→ PROBLEM TO SOLVE
Please reproduce every line of the listing below, requests included, scaling each click coordinate in the answers by 0.25 and rounding to whole numbers, with halves rounded up. Leave the pictures out of your answer.

:: PROVIDED MATERIAL

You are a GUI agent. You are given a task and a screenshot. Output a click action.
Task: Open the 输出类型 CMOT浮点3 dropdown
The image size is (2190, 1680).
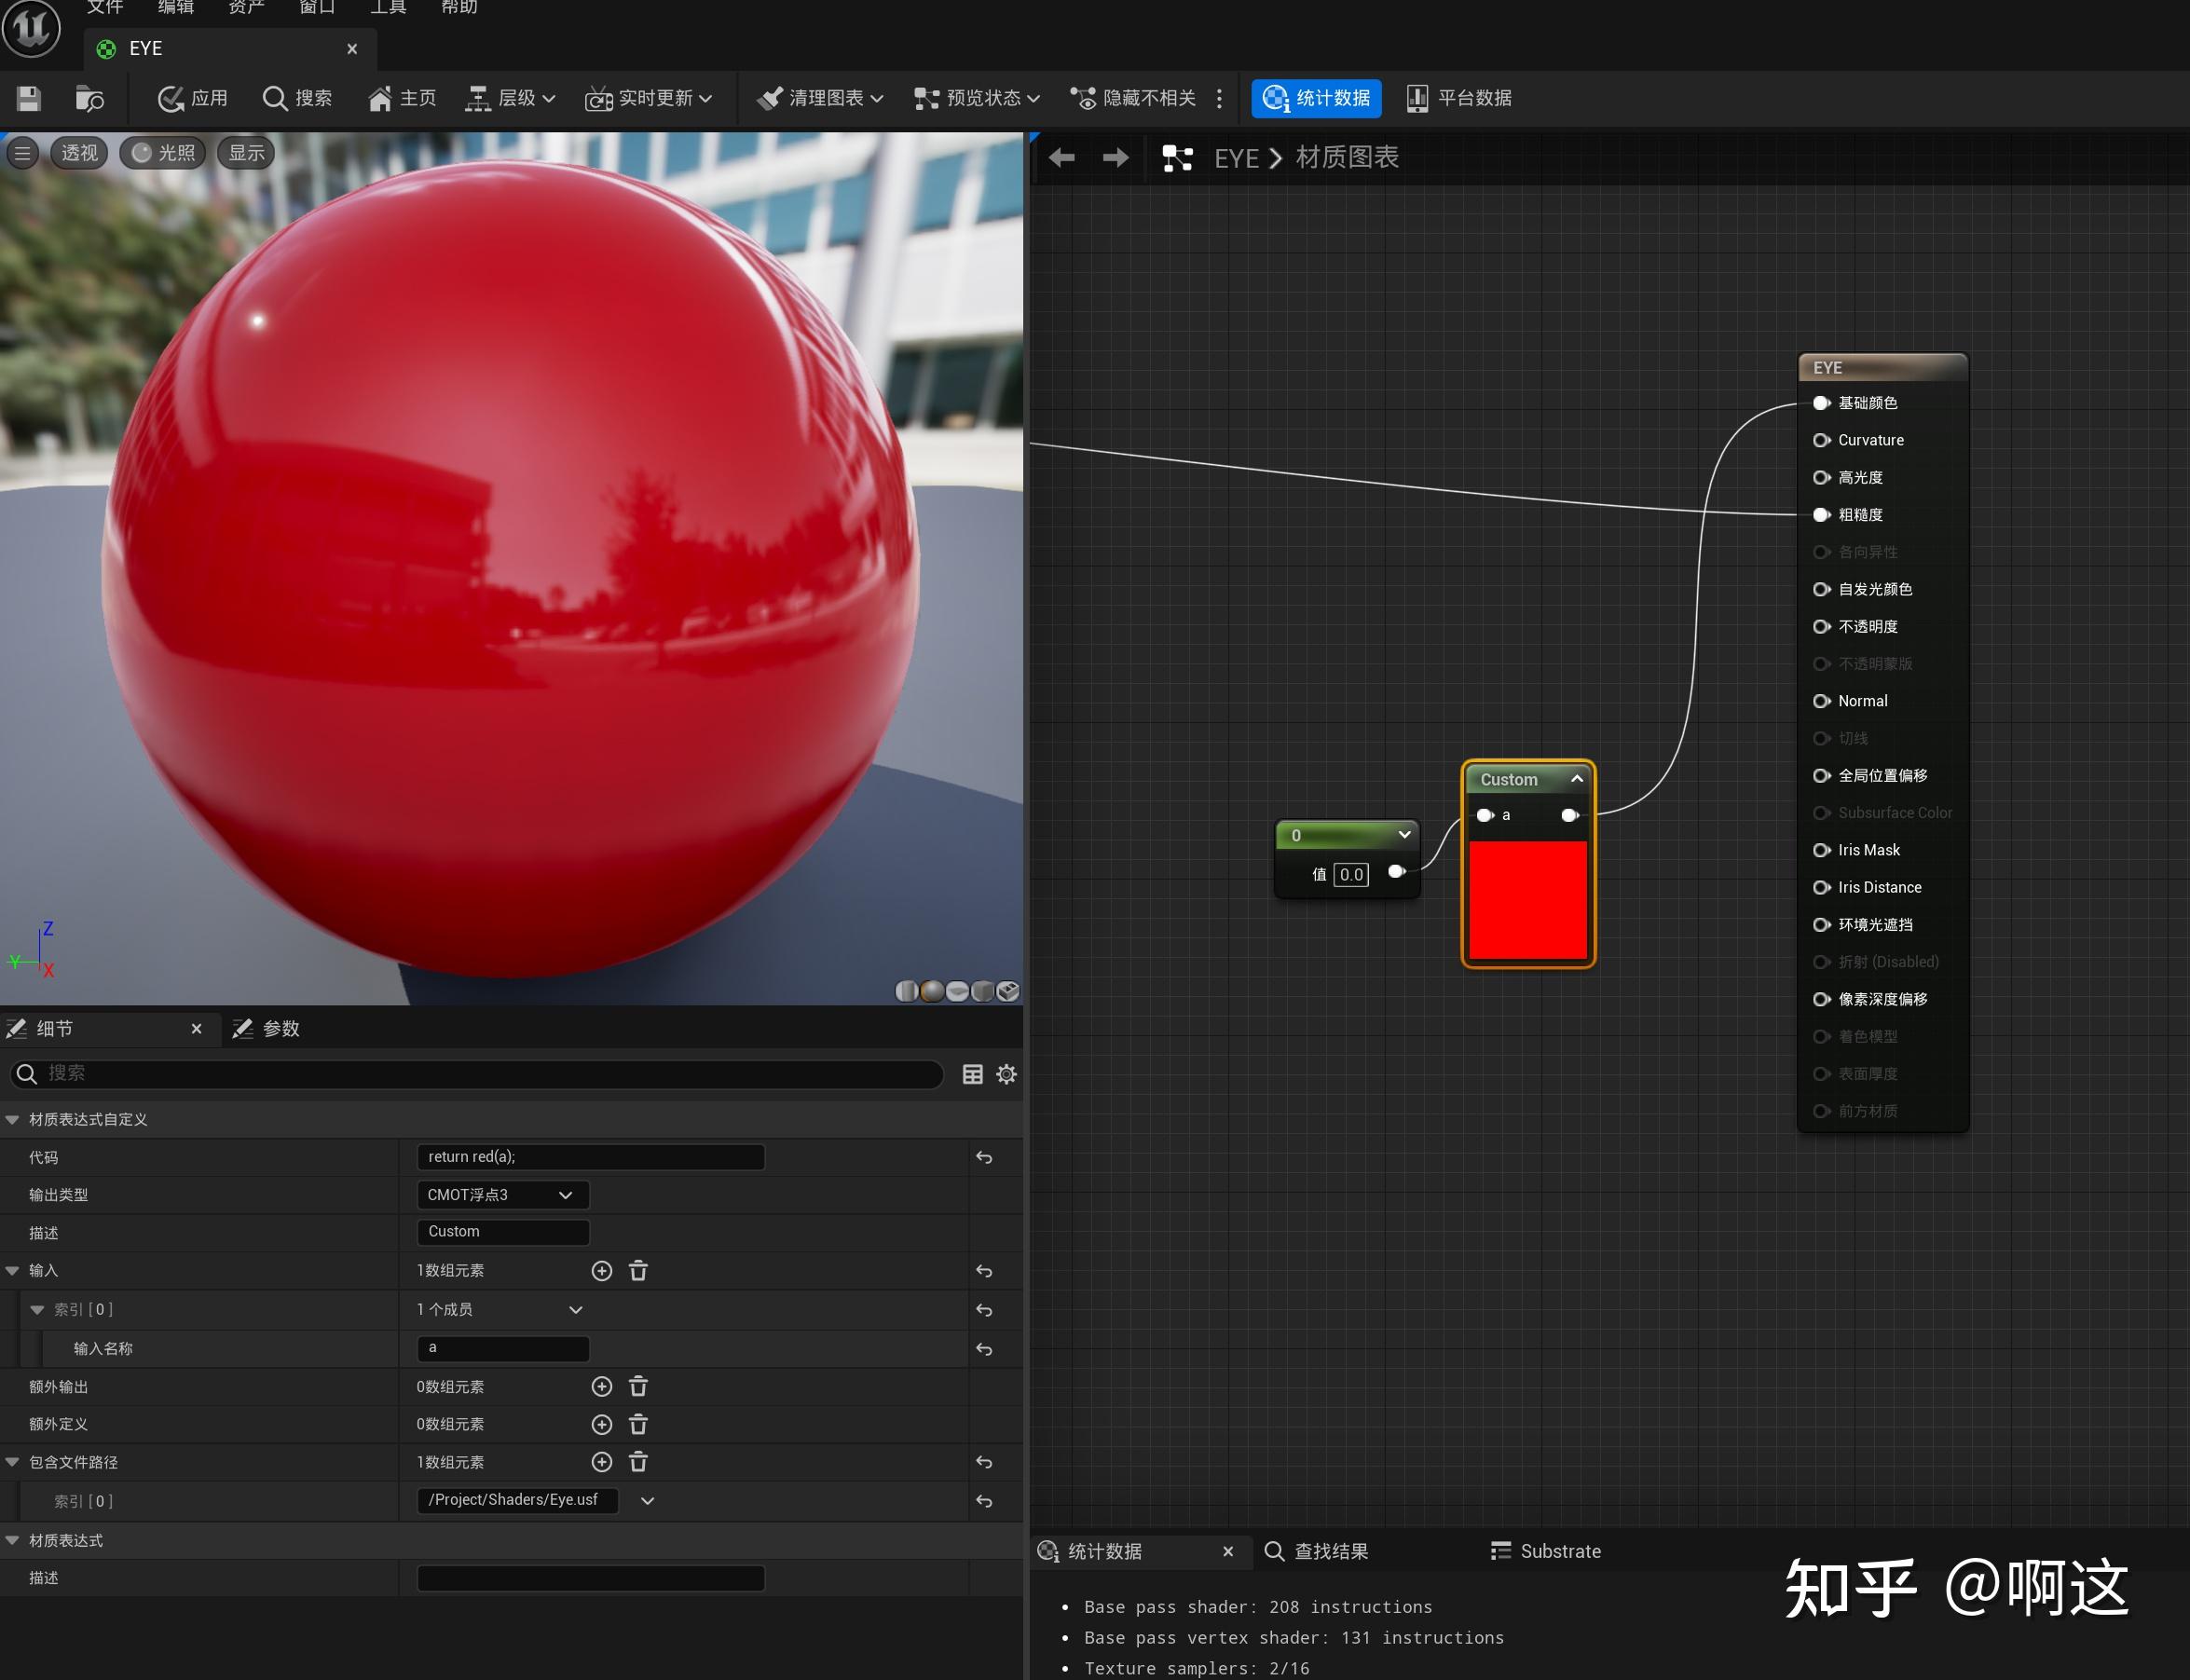[x=502, y=1194]
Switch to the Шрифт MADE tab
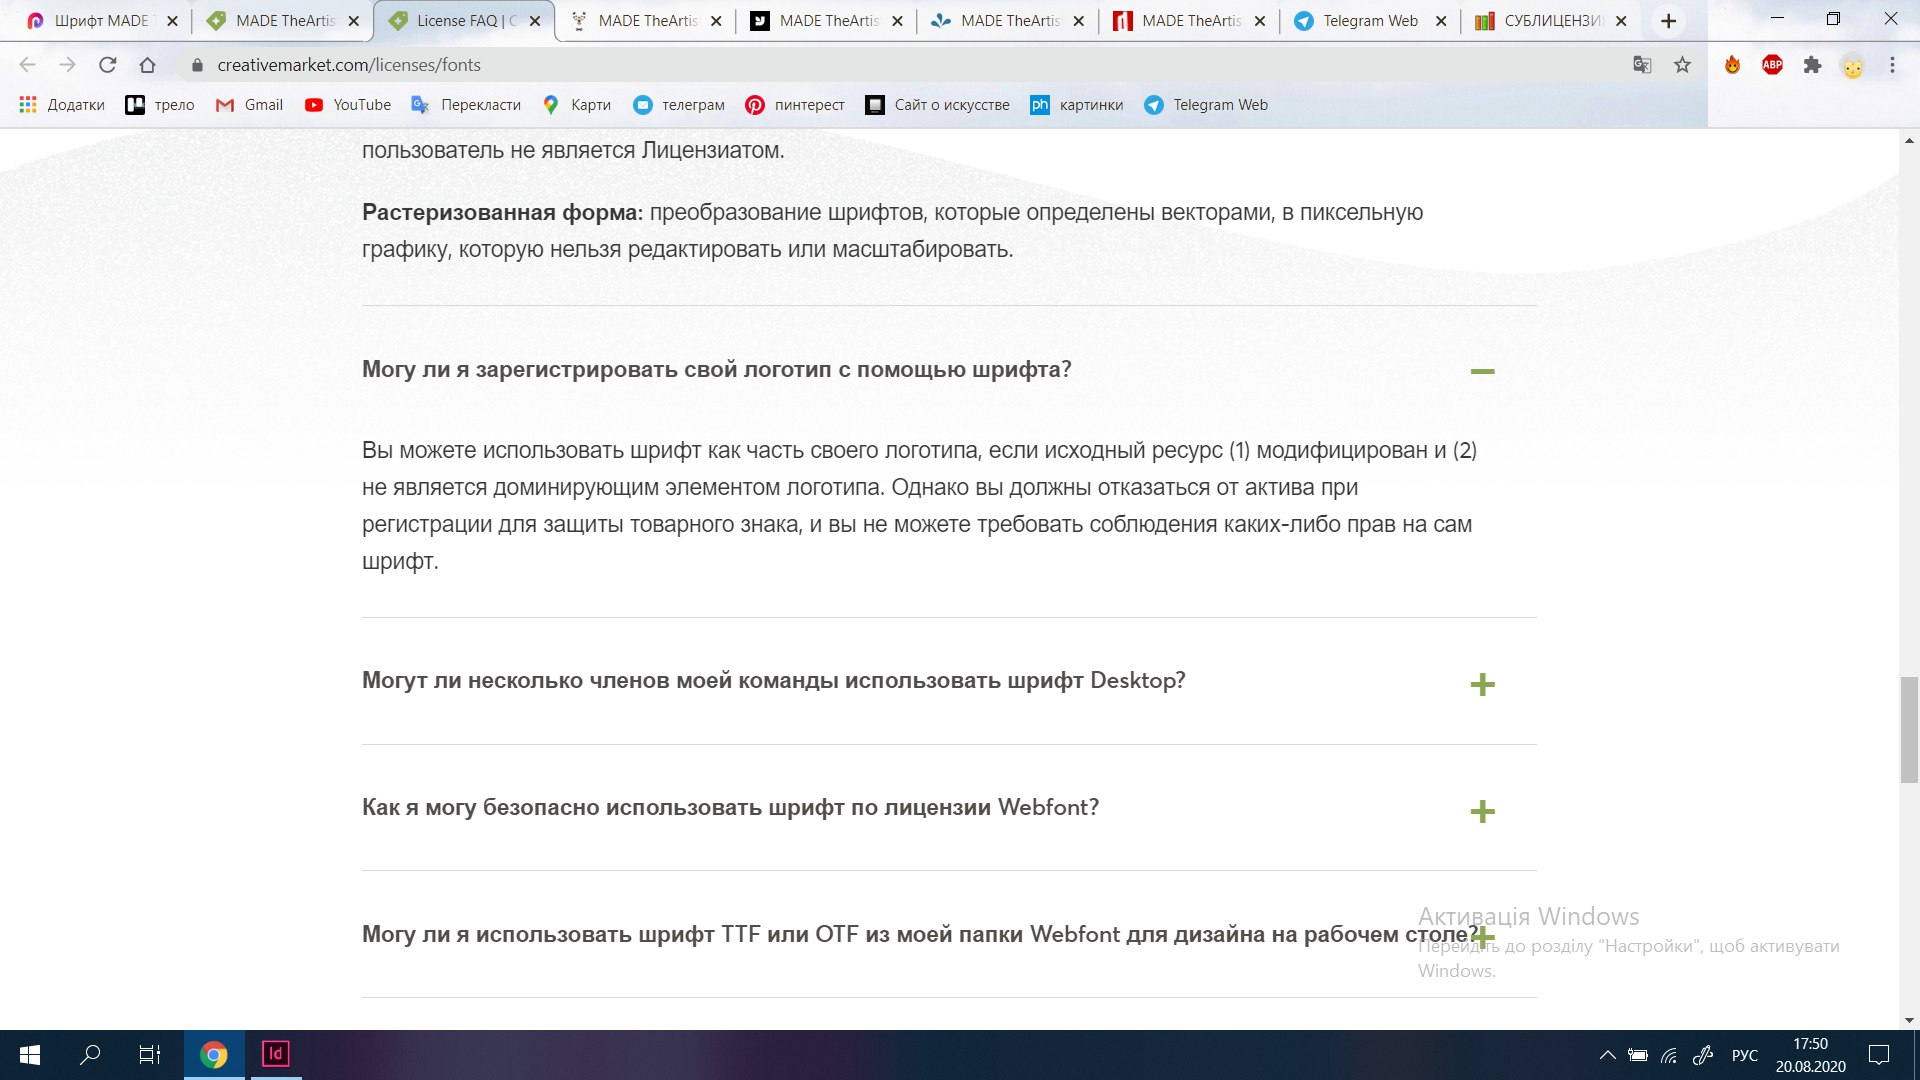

::::

→ THE COMPLETED TASK
You are a GUI agent. You are given a task and a screenshot. Output a click action.
Task: Open the 输出类型 CMOT浮点3 dropdown
The image size is (2190, 1680).
[x=126, y=299]
Switch to the Шрифт MADE tab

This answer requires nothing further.